Excerpted passage –
————
Articles about gender appear in the news almost on a daily basis. In the past, the term gender referred exclusively to women and women’s issues. Now the term more accurately describes the different life experiences of boys and girls, men and women.
Many of the pressing challenges facing governments in the Region have gender dimensions. These include economic growth, job creation, environmental stewardship, disaster risk management, energy conservation, aging populations, human security and crime.
Gender issues are indeed relevant. A CARICOM report notes, “even though women are more likely to outlive men, at older ages they are less likely to have access to the resources for an improved quality of life”. A recent survey of living conditions in Barbados noted “it is now widely recognized that poverty is gendered because males and females become poor through different processes and that they experience and are affected by poverty differently.” Finally, young women and young men dropout of school for different reasons—women due to pregnancy and boys due to under-achievement, pressure to work, or boredom—therefore strategies to address the problem must be different.
Gathering evidence on the different causes of poverty among elderly men and women, and the causes of unemployment among young women and young men— and involving them in decision-making processes—will enable public sector leaders to develop and implement more cost-effective programs.
Better understanding of gender relations and dynamics will lead to better results that meet the needs of all citizens. Therefore, public sector leaders can – and should – play an important role in raising awareness of gender equality issues.
————
Recorded data –
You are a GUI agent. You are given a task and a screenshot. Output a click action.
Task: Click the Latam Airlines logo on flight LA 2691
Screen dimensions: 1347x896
————
Work required –
Turn the paragraph that opens "Many of the pressing challenges" in the passage on gender and public policy above into a short bulleted list that keeps its main facts.

Exercise answer –
Pressing government challenges in the Region with gender dimensions:
- Economic growth
- Job creation
- Environmental stewardship
- Disaster risk management
- Energy conservation
- Aging populations
- Human security
- Crime